Politics Makes Morons of Us All


Today, Yale law professor Dan Kahan presents evidence that we Americans really suck at math. “Correctly interpreting the data was expected to be difficult,” he says of the test subjects from his latest study, and he turned out to be right. But all he was asking them to do was calculate a simple percentage. If 200 out of 300 people in one group get better by taking a pill and 100 out of 125 people in a different group get better by doing nothing, which is better? Taking a pill or doing nothing? You’d pass Kahan’s test if you understood that the raw numbers aren’t enough to get the right answer. You have to calculate the percentage of each group that got better.

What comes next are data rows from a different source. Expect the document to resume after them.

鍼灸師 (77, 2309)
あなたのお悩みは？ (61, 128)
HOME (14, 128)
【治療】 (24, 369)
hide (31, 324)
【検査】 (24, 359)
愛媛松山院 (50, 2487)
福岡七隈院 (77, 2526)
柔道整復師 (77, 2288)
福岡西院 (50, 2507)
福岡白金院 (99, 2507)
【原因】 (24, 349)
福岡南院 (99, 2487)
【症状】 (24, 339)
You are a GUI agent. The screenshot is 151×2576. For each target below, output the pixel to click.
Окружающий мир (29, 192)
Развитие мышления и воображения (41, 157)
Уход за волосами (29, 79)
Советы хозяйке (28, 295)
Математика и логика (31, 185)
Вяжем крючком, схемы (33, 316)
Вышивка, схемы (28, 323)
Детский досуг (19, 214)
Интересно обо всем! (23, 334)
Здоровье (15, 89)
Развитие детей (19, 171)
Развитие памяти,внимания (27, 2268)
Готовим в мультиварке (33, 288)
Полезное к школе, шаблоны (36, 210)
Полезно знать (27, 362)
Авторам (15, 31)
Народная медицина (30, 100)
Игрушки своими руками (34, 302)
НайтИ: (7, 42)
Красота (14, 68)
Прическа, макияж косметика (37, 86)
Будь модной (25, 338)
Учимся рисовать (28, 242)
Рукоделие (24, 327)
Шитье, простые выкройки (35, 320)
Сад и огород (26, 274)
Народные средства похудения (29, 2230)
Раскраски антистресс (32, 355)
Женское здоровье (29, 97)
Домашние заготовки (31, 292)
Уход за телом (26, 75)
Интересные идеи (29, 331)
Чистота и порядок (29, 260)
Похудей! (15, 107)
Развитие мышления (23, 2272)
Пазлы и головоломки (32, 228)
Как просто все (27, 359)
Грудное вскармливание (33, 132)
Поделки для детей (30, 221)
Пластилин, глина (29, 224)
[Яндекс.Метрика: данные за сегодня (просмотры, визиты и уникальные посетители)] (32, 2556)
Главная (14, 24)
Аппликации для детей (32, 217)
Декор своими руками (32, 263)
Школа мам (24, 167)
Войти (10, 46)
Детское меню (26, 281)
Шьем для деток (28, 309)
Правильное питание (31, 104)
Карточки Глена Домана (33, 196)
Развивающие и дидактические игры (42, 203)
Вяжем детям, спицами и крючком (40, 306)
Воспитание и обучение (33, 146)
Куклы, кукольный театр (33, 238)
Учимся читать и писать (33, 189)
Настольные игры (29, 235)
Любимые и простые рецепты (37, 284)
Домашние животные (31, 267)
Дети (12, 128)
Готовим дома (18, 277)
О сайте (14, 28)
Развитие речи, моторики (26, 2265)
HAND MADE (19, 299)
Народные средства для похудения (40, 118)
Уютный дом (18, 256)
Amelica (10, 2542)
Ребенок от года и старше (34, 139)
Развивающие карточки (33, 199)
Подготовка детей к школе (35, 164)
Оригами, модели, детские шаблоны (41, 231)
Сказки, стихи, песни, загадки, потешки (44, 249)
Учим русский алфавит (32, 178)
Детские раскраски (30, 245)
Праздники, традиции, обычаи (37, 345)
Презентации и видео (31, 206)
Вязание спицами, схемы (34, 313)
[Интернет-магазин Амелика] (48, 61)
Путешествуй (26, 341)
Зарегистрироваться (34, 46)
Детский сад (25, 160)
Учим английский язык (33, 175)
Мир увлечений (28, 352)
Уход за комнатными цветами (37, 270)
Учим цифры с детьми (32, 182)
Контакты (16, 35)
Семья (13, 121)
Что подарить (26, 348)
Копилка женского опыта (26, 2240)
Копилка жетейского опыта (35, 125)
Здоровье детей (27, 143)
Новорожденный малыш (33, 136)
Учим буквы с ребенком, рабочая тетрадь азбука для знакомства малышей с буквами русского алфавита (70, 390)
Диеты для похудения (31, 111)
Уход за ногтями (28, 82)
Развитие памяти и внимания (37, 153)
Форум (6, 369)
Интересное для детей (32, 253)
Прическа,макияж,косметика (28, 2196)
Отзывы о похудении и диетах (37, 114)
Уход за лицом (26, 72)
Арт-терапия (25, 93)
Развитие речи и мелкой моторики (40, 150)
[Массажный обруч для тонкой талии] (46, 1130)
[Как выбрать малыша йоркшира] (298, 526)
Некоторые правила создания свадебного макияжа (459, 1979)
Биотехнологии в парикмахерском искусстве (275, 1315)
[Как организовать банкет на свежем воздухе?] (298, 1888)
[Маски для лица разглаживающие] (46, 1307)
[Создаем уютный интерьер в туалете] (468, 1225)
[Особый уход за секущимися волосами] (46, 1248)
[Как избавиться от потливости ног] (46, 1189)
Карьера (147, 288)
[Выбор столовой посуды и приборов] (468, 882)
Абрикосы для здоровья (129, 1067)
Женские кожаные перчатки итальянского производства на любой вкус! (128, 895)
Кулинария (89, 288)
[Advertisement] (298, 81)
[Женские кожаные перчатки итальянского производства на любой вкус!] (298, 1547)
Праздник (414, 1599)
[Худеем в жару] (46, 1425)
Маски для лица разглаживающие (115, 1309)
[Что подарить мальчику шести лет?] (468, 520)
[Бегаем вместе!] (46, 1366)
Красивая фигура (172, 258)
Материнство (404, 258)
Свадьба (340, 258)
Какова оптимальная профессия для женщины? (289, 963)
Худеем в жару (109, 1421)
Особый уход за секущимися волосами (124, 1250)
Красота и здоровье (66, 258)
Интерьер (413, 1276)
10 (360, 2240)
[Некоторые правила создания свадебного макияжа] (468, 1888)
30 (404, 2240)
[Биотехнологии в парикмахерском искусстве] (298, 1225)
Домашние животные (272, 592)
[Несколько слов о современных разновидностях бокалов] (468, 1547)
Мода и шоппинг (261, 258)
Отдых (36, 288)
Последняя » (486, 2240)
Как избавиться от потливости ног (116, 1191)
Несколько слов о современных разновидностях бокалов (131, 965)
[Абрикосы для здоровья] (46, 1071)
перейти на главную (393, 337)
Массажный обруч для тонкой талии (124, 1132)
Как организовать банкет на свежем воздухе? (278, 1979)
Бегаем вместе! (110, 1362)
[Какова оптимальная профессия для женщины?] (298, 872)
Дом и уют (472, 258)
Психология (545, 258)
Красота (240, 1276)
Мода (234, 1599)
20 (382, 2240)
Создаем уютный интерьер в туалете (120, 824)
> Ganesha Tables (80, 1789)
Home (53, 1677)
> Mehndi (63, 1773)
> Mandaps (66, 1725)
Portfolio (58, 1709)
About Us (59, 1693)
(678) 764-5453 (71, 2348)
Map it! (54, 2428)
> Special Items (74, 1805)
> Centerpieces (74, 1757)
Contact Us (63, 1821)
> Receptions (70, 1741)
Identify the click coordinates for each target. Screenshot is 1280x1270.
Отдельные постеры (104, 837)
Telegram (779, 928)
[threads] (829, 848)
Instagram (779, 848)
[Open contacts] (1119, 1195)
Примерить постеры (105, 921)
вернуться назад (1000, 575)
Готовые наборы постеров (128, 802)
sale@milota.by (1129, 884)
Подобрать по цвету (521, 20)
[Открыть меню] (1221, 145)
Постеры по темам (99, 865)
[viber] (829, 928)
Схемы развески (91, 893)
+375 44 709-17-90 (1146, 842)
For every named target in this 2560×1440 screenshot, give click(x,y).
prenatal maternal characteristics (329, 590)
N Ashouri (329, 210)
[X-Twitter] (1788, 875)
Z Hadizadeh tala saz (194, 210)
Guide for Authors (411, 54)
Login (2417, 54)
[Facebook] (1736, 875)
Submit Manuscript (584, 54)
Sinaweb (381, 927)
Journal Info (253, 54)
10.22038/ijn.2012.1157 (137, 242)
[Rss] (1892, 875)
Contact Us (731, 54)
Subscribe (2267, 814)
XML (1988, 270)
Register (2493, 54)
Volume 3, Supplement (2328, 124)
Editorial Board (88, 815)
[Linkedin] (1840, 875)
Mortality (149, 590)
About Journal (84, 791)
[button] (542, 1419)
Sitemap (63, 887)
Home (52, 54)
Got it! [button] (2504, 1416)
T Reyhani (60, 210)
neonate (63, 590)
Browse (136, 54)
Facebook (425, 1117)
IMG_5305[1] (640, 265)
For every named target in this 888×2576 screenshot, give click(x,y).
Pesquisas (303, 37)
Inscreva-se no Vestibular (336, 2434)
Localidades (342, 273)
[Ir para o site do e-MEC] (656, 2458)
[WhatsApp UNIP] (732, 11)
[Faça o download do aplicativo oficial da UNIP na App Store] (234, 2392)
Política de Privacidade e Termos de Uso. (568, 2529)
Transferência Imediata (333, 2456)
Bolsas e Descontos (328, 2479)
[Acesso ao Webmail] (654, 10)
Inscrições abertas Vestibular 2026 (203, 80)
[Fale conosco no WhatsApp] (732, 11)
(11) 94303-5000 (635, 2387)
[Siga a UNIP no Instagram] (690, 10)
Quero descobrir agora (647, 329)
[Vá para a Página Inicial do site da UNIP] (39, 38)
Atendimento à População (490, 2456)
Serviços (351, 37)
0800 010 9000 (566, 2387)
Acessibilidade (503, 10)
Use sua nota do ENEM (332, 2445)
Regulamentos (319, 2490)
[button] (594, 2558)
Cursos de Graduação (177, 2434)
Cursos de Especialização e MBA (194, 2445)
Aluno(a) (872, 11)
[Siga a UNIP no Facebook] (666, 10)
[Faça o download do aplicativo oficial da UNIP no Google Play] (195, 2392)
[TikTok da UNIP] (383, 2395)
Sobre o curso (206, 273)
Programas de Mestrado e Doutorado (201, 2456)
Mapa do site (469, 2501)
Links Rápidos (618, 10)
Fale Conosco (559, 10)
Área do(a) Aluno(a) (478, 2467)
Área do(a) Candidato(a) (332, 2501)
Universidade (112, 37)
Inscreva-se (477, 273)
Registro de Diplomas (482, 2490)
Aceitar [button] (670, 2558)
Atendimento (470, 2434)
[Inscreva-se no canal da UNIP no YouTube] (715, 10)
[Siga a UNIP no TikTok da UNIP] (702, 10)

It’s disheartening that most people couldn’t figure that out, though hardly unexpected. But what came next is….well, not unexpected, maybe. But certainly discouraging. Kahan ran the exact same test with the exact same data, except this time the question was about gun bans and crime levels. Half of the time, he presented data suggesting that a gun ban increased crime, while the other half of the time the data suggested that a gun ban decreased crime. And guess what? Among the subset of test subjects who were very good at math, they suddenly got really stupid if they didn’t like the answer they got. Here’s the chart:

This comes via Chris Mooney, who describes the whole thing in much more detail here. However, there’s one big caveat: If I’m interepreting the dataset correctly, the sample size of highly numerate subjects is very small. Roughly speaking, there were about 30 liberals and 30 conservatives who were highly numerate and were given the gun ban version of the test. That’s not a lot.

On the other hand, the effect size is pretty stunning. There’s a huge difference in the rate at which people did the math correctly depending on whether they liked the answer they got. I’d like to see some follow-ups with more subjects and different questions, but it sure looks as if we’d probably see the same dismal effect.

How big a deal is this? In one sense, it’s even worse than it looks. Aside from being able to tell that one number is bigger than another, this is literally about the easiest possible data analysis problem you can pose. If ideologues actively turn off their minds even for something this simple, there’s really no chance of changing their minds with anything even modestly more sophisticated. This is something that most of us pretty much knew already, but it’s a little chilling to see it so glaringly confirmed.

But in another sense, it really doesn’t matter at all. These days, even relatively simple public policy issues can only be properly analyzed using statistical techniques that are beyond the understanding of virtually all of us. So the fact that ideology destroys our personal ability to do math hardly matters. In practice, nearly all of us have to rely on the word of experts when it comes to this kind of stuff, and there’s never any shortage of experts to crunch the numbers and produce whatever results our respective tribes demand.

We believe what we want to believe, and neither facts nor evidence ever changes that much. Welcome to planet Earth.